Based on a graphic novel series, Scott Pilgrim vs. the World tells the story of a young rock musician who falls in love with a mysterious girl with pink hair. But to date her, he must not just fight, but defeat, her seven evil exes.
It's surprising that this film wasn't as commercially successful as it was expected to be. Sure, it may not be to everyone's tastes - it probably helps if you're into that kind of music - and it's not hard to see why quite a lot of people don't like it. What isn't so surprising is that it has since developed a cult following - let's remember, this is a film directed by none other than Edgar Wright, the man behind Channel 4 sitcom Spaced and the Three Colours Cornetto Trilogy.
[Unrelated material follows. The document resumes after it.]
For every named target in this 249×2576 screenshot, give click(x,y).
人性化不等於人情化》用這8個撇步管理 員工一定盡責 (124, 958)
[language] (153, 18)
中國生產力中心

I'm a huge fan of Wright's, particularly his directing style. He is probably one of the best comedy directors working today, and there are YouTube videos dedicated to his flair for visual and physical comedy. This is all on show in Scott Pilgrim. While it may not be up there with, say, Hot Fuzz (in my opinion one of the best-directed comedies I've seen and one of the best-directed films of 2007), there's plenty to like. The colourful visuals, while perhaps slightly too comic book- and video game-esque for their own good, are dazzling to look at, and the script is actually very funny when it isn't trying to be too quirky. The character of Scott Pilgrim (a suitable Michael Cera) is a bit of a wet fish, which is probably the intention. It's actually the supporting characters I found more interesting, such as Ramona Flowers (Mary Elizabeth Winstead - great), the object of Scott's affections; Wallace (Kieran Culkin - brilliant), Scott's gay roommate; Kim (Alison Pill - brilliant), the acid-tongued drummer of Scott's band; Scott's sister, Stacey (Anna Kendrick - always wonderful) and his bitchy ex-girlfriend, Julie (Aubrey Plaza - brilliant).
The jokes are sometimes pushed a bit too far, to the point where the dialogue and characters can become slightly annoying, but Edgar Wright's razor-sharp direction and the quick-fire editing (a Wright trademark) hold it together. Again, not to all tastes, but worth seeing to discover whether it's to your own.